Cosplayers Take Centre Stage At Q-Con 2019

The wonderful, colourful world of Cosplay will once again take centre stage at Ireland’s top gaming and anime convention, Q-Con, from Friday, August 30 to Sunday, September 1 at Queen’s University campus, Belfast.

Cosplay is the artistic hobby that sees people create costumes and dress up as their favourite characters from anime, manga, movies, video games, comic books or TV series.

Hundreds of pounds and hours are invested in producing or commissioning the best costumes, making the reproductions as exact as possible… but there’s plenty of room for those who just want to throw something together or marvel at everyone else’s hard work.

“It is a wonderful community that has grown greatly in the past 15 years both locally and internationally,” said Ben Harrison of Q-Con. 

“It brings fellow cosplay enthusiasts and artists together to have a bit of fun and to create something that can be appreciated by all.

“For some it’s even a gateway to a creative career in film and television that they are passionate about.”

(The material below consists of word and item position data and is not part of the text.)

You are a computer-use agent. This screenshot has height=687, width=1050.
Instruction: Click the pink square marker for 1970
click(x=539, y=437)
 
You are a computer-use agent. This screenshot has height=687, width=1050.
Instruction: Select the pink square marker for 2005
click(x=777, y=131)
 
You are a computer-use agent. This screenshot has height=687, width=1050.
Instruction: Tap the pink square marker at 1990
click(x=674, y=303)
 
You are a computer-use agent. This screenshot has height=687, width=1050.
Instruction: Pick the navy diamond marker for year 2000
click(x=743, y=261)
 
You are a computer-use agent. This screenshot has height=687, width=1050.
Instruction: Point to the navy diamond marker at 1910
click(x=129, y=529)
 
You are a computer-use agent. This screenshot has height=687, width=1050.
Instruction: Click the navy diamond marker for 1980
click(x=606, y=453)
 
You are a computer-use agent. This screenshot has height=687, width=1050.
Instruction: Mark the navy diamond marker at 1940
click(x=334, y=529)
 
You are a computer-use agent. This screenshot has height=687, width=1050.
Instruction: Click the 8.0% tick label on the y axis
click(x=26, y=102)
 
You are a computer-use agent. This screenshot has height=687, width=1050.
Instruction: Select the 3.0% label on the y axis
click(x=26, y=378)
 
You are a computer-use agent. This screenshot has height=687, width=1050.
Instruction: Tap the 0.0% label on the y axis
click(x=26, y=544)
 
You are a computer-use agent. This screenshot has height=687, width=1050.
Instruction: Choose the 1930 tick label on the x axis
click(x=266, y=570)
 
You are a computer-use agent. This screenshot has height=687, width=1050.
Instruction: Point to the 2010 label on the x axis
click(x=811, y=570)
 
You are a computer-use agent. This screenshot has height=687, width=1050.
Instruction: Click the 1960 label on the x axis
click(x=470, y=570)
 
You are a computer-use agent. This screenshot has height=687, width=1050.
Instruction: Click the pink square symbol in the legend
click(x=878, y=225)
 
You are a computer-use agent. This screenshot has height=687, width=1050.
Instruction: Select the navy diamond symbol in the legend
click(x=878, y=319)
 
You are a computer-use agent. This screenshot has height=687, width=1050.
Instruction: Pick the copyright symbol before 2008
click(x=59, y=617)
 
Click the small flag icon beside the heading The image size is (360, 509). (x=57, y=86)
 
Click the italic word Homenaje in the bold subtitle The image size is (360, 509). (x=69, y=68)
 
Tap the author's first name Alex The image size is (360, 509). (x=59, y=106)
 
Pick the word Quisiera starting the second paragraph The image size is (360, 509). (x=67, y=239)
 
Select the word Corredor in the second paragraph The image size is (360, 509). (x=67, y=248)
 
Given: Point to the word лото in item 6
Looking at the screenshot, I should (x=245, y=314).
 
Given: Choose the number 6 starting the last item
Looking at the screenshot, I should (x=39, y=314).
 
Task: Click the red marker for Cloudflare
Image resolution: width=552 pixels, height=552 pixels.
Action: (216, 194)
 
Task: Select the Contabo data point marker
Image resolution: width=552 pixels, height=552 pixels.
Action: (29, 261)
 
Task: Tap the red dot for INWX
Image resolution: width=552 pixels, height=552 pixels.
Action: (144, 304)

The Cosplay community has been burgeoning for years in Northern Ireland and Q-Con is the hub for hundreds of devotees. Across the weekend watch out for the wonderful costumes in and around Queens.

A Cosplay Fashion Show, Cosplay Blind Date and Cosplay Talent Show are among the many events at Q-Con over the weekend.

Hosted by QUB Dragonslayers Q-Con promises a host of events, including an appearance from the creator of the classic game ‘Doom’, John Romero, who will challenge you “to beat him at his own game” as well as an exclusive meet and greet.

With 26-years-experience behind their belts the volunteer Dragonslayers know how to lay on three days of fantastic – in all senses – experiences.

“Since we began in a few rooms at Queen’s with 150 people Q-Con has exploded in popularity and excitement,” said Ben. 

“We’re working hard to make 2019 even better. From video gaming to tabletop gaming, or live text adventure in The Dark Room, through to our cosplay events we are packing the weekend out.”

Designed by gaming and anime fans Q-Con attracts people from across the UK and Ireland and further afield, with last year seeing a five percent increase in attendees. People from all ages are present throughout the weekend, with Sunday being especially accessible for families.

“When we see so many people around the university district coming along on trains, buses and in cars dressed up as their favourite comics, games and anime characters it shows just how popular gaming and anime has become, and how Q-Con caters for a demographic so often missed by the mainstream media,” added Ben. 

Taking place across the Queen’s campus, including the Whitla Hall, Elmwood Hall, Queen’ Film Theatre, the Computer Science Building and many other venues it is essential to plan your weekend to pack as much in as you can.